### Exercise details
Return the lines beginning at the one that contains "You are a computer-use" and running to the end of the records, exactly and with nothing else. Omit pictures.

(Data records)

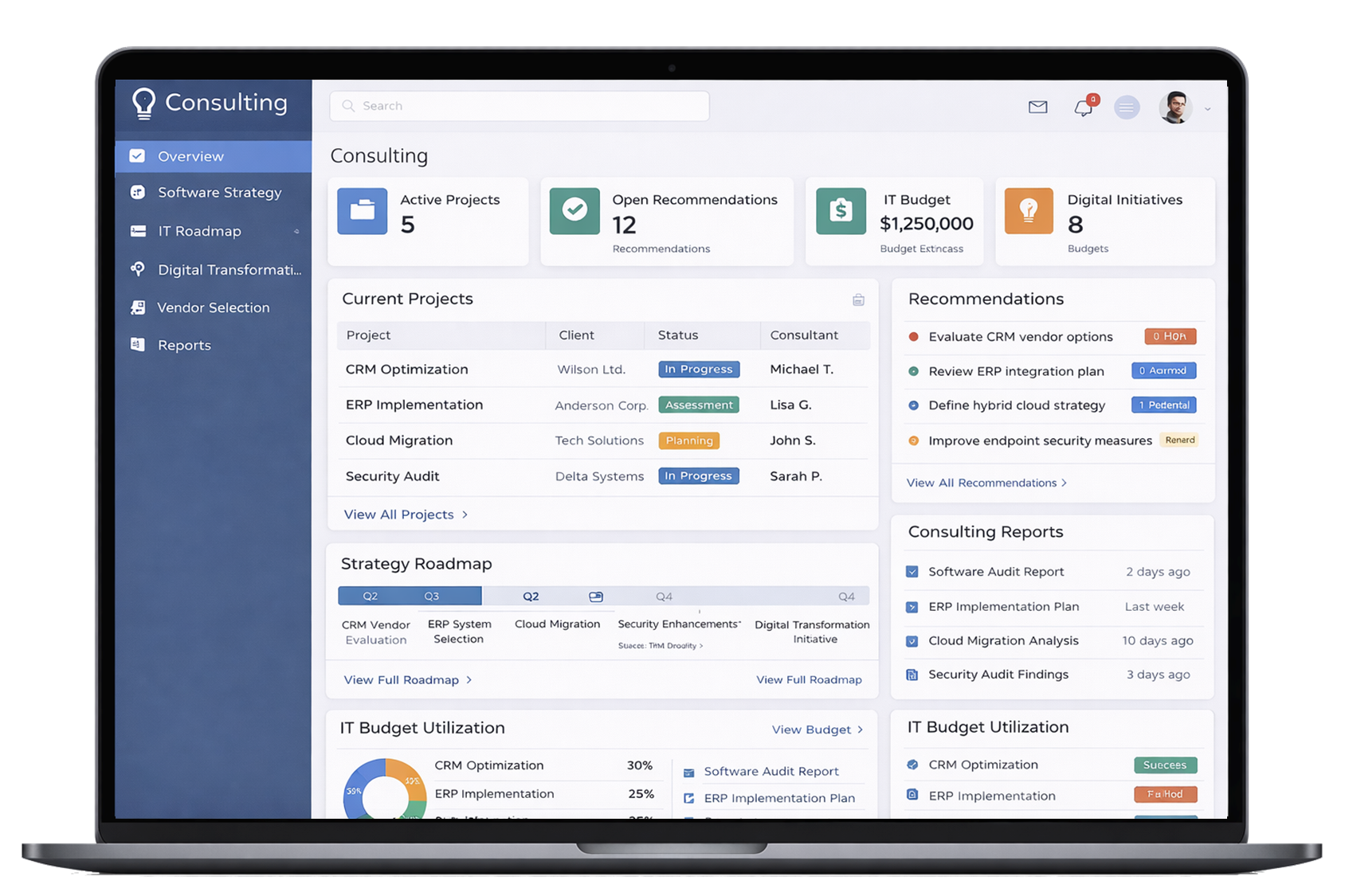Image resolution: width=1345 pixels, height=896 pixels.
Task: Toggle the ERP Implementation Plan checkbox
Action: [x=912, y=607]
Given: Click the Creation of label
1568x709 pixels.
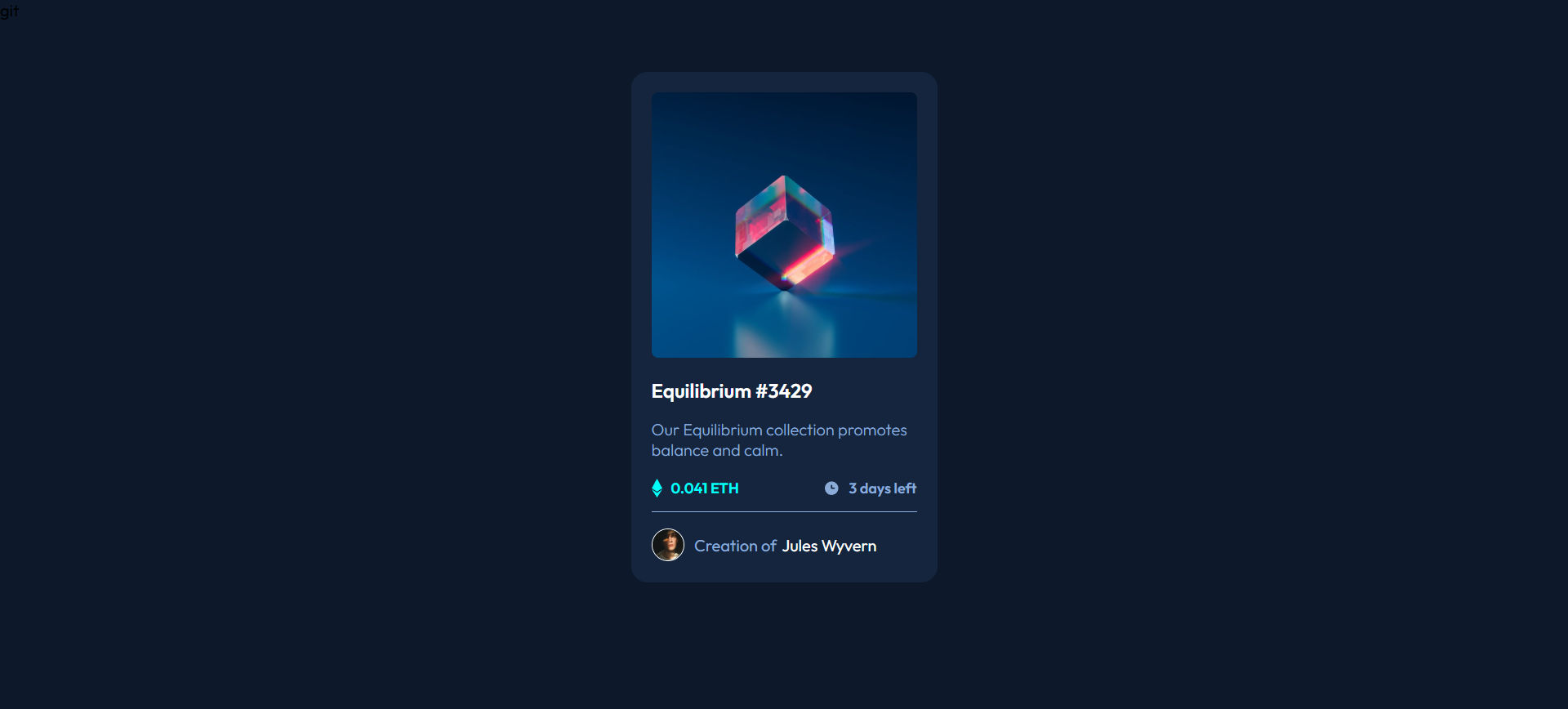Looking at the screenshot, I should pos(735,546).
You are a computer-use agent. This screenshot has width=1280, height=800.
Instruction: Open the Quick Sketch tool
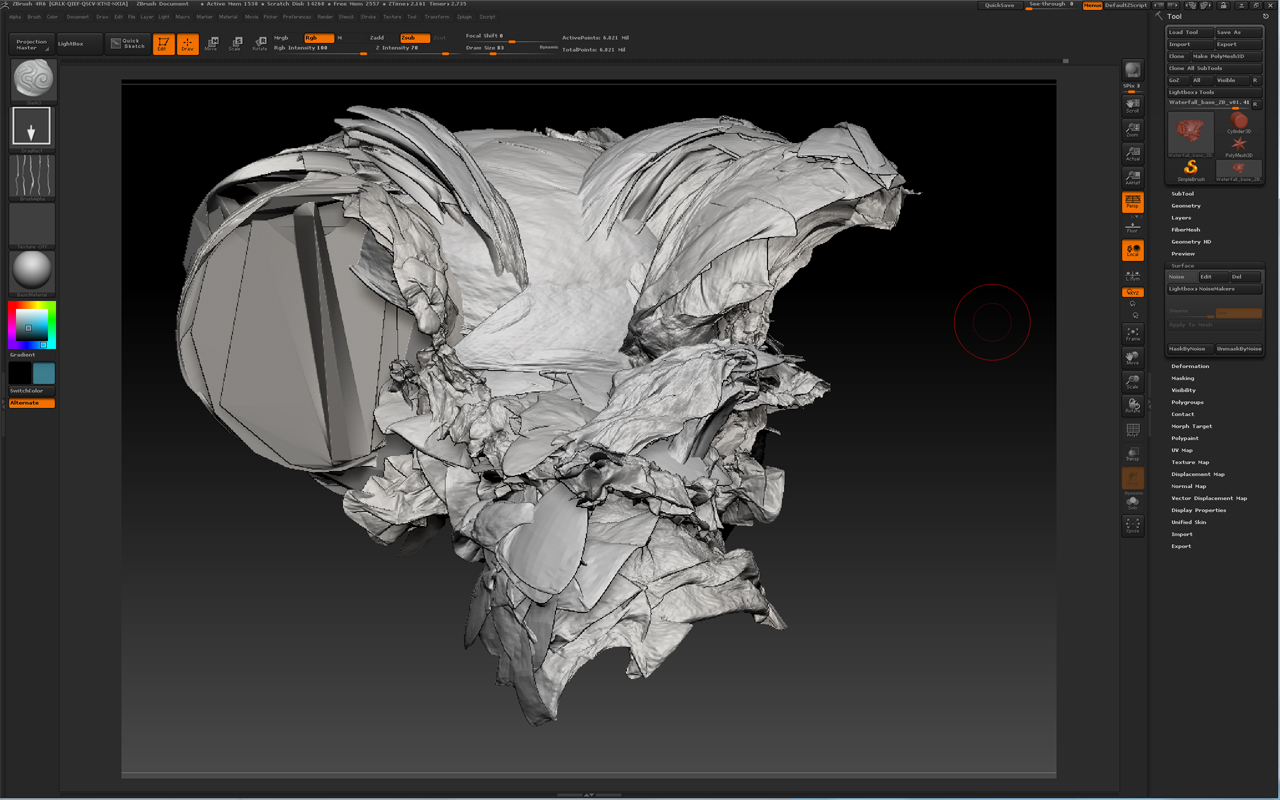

### Result of this task
You are a computer-use agent. This screenshot has width=1280, height=800.
Instruction: Open the Quick Sketch tool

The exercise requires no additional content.